Durch die schmutzigen Fensterscheiben im Wohnzimmer ist die Welt zu sehen, wie sie da liegt und keine Anstalten macht, vernünftigt zu werden. Einmal mehr finde ich mich in den Zustand der Resignation geworfen. Eine tiefe Verunsicherung, die sich gerne als unverbrüchliche Gewissheit ausgibt und mich glauben macht, dass es so bleiben muss, erfüllt meinen hämmernden Kopf. Wohl weil die reale Subsumation der Arbeit unter das Kapital tatsächlich abgeschlossen ist… oder so ähnlich.
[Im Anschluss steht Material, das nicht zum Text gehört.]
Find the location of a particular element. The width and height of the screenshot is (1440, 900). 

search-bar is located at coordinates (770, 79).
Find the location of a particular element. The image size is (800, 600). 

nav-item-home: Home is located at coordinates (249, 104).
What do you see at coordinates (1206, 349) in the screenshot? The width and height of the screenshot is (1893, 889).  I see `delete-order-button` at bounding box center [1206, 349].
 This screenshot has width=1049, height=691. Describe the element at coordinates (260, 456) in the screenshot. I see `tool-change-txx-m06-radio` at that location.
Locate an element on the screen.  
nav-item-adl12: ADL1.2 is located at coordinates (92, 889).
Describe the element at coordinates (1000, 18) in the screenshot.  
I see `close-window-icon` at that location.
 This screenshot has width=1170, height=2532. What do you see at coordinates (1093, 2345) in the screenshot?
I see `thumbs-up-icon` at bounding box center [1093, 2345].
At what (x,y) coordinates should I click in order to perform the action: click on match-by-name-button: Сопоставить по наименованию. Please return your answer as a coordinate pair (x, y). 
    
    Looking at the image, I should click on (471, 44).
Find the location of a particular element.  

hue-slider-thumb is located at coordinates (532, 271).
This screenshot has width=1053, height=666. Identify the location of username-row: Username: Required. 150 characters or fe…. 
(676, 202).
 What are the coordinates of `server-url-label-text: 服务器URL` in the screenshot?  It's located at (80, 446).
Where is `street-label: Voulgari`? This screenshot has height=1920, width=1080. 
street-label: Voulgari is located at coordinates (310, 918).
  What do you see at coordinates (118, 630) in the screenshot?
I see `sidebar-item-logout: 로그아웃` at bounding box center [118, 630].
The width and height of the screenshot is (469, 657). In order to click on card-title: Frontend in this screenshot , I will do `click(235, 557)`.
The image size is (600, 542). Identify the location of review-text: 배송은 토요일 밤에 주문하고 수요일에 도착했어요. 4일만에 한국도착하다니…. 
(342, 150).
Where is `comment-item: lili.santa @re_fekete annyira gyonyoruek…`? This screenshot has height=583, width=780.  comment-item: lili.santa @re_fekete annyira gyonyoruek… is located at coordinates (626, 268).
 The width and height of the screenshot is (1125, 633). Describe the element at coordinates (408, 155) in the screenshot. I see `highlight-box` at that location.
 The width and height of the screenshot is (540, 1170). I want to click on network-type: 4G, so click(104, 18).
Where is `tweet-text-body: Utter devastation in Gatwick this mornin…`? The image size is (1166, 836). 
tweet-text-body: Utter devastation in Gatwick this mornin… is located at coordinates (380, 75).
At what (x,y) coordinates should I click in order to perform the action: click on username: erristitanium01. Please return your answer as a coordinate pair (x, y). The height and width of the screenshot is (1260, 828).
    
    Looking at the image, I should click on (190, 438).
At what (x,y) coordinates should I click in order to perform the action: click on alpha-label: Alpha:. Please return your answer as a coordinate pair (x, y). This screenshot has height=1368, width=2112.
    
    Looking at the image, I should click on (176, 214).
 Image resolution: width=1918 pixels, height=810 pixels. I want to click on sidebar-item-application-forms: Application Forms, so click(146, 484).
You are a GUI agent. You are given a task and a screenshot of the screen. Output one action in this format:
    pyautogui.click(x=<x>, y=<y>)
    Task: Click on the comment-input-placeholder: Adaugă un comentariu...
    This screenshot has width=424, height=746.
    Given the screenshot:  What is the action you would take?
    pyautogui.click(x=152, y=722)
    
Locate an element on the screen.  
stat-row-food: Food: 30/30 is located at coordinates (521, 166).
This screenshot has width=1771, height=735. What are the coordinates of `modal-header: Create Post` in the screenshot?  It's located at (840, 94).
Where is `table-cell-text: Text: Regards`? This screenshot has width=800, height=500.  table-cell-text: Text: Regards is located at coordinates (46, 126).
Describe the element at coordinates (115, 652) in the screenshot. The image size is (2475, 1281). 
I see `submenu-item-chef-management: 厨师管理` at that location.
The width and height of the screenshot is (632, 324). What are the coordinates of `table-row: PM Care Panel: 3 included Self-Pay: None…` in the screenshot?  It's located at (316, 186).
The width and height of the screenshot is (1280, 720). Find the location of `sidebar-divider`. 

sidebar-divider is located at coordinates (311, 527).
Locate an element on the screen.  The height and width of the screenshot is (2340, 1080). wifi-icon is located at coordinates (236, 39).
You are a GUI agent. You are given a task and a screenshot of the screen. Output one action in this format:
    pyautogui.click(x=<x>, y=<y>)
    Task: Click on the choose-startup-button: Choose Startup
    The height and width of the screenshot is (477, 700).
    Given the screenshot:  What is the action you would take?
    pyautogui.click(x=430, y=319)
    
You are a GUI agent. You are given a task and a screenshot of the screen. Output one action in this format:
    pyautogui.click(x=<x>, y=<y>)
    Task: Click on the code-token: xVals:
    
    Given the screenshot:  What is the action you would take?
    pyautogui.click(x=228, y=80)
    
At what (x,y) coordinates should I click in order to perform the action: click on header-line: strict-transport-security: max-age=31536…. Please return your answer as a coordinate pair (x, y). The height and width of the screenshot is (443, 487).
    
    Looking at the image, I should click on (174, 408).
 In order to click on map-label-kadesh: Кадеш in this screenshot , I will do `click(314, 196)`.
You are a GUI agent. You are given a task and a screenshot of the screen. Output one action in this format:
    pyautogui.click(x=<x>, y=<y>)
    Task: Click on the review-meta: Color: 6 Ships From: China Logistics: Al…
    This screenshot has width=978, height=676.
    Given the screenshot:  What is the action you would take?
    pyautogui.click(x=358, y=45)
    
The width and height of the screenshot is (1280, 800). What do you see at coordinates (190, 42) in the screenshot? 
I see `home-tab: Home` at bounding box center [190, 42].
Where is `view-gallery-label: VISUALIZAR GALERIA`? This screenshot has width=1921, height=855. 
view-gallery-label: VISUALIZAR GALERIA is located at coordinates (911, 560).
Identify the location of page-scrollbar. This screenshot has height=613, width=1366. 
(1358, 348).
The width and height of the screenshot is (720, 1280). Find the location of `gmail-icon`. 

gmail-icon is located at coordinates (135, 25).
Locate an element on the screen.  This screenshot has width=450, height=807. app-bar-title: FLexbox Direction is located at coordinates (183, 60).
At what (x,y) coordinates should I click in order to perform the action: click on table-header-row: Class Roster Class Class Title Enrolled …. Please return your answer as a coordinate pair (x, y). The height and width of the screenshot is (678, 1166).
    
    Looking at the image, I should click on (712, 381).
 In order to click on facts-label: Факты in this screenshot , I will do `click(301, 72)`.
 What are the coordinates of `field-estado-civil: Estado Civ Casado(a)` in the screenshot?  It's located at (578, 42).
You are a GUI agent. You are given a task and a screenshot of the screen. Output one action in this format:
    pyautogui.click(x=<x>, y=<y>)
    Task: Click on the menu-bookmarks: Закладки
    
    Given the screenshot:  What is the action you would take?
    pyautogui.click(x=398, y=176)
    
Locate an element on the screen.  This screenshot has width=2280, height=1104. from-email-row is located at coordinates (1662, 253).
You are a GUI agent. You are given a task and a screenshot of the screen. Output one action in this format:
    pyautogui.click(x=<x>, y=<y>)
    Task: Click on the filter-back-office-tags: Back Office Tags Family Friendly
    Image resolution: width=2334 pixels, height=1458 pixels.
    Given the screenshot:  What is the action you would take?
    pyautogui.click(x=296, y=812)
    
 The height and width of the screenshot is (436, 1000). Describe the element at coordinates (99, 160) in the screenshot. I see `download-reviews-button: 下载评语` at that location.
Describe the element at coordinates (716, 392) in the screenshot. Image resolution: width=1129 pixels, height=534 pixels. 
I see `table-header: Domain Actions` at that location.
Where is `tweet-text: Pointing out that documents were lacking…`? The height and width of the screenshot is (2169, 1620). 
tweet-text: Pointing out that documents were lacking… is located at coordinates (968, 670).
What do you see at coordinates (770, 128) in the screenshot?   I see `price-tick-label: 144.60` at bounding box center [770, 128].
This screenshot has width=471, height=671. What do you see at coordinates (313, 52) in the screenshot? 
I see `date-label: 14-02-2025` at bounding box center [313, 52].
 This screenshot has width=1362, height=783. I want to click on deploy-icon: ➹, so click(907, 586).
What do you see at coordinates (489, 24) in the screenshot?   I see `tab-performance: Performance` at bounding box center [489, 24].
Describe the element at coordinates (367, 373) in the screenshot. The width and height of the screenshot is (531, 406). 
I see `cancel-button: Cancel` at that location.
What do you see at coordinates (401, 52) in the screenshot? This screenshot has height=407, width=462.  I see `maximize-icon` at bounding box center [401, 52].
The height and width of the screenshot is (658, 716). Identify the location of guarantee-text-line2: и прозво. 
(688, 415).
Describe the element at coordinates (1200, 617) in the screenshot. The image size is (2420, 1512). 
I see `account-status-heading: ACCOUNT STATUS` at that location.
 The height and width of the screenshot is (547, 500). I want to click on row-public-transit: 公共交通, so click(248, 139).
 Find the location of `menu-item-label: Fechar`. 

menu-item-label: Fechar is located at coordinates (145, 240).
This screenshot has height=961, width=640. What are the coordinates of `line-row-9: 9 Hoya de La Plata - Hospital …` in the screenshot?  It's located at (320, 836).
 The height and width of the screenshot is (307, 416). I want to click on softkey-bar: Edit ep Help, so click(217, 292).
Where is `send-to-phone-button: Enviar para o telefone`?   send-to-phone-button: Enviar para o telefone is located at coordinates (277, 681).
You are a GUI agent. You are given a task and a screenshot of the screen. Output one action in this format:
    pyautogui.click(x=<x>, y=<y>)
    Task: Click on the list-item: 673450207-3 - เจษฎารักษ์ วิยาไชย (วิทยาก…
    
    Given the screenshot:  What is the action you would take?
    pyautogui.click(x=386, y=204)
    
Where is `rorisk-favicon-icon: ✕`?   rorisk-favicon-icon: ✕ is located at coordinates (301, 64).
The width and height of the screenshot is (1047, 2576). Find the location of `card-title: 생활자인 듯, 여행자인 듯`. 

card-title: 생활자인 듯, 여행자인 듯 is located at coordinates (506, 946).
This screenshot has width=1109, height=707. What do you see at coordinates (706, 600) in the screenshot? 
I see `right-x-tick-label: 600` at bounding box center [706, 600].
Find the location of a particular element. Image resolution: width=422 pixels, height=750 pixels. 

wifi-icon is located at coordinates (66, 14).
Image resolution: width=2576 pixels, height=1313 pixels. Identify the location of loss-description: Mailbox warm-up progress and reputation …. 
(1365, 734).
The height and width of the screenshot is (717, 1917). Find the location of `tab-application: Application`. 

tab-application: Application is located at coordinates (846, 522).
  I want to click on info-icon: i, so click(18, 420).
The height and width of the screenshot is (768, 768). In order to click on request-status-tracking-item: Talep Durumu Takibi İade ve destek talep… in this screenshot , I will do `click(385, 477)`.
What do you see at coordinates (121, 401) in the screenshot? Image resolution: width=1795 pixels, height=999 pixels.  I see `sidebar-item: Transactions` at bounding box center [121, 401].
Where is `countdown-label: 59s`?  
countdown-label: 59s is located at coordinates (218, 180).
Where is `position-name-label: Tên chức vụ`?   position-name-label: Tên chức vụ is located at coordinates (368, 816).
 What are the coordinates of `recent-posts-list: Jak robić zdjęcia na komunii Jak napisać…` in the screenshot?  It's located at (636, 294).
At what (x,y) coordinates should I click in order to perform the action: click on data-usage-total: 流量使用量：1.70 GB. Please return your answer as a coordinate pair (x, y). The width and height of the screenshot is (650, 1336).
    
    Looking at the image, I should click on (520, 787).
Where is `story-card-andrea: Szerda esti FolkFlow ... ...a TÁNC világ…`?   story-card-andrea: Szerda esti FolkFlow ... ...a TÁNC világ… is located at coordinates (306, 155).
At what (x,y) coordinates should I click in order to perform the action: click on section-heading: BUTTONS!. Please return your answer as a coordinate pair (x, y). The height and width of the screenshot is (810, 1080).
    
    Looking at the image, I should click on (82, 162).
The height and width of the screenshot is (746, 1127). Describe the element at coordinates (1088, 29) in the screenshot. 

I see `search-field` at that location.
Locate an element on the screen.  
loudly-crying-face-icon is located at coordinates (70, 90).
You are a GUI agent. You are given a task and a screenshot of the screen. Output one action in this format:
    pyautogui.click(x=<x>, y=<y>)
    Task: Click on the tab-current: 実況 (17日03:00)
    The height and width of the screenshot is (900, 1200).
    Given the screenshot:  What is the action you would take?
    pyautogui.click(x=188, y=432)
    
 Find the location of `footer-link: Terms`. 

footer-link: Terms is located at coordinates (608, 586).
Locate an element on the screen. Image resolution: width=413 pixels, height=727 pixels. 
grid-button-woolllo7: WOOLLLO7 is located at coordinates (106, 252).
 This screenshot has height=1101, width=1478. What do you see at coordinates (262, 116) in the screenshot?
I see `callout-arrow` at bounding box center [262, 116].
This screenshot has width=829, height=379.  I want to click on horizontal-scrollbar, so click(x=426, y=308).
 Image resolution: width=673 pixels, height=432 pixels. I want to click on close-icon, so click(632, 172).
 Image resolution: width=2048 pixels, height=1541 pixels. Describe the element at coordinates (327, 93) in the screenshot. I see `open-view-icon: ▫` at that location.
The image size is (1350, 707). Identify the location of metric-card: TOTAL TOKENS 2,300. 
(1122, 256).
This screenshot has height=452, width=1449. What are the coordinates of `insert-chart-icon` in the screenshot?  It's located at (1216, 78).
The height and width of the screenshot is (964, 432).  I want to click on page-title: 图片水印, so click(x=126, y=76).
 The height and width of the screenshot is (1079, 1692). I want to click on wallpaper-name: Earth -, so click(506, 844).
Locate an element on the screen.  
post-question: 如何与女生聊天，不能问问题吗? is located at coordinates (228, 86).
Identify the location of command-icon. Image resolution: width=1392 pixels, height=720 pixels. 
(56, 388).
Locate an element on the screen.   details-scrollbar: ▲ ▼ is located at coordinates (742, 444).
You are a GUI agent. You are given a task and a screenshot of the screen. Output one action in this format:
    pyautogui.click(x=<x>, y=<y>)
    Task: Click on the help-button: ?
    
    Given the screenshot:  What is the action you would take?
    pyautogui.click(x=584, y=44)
Weil also der Einzelne da draussen bloss noch Staat und Kapital im Kopf und Markenschuhe an den Füssen hat. Erstmal eine Tasse Kaffee. Dann die Nachrichten: Deutschland kackt ab. Suizidaler Massenmord im Irak. Arbeitslosigkeit über zwanzig Prozent. Irgendwo brennt ein Asylbewerberheim. Mein Kopf explodiert demnächst. Ein Alka-Selzer drängt sich mir so auf, wie die Möglichkeit einer freien Gesellschaft. Ersteres hat mit der gestrigen Nacht zu tun, das zweite bestätigt ein Blick in jede Fabrikhalle und jedes Büro. Auf Viva zeigen sie nach einem Videoclip mit nett lächelnden Silikongestellen das zweiundreissig Zimmer starke Haus von Puff Daddy. Die Folterkeller der Kulturindustrie erscheinen als die mit Samt ausgelegten Luxusgefängnisse, die ein jeder anzustreben hat. Und wie ich da so auf meinem Flohmarktsofa sitze und das Elend mir aus dem Fernseher ins Gesicht schlägt, macht der Zustand der Resignation ziemlich plötzlich Verzweiflung Platz. Ich renne gegen die Mauern im Hinterhof an und in die Köpfe der Menschen werf ich Pflastersteine. Wahrscheinlich liegt es am Kater, dass ich dabei nichtmal in meiner Phantasie besonders erfolgreich bin.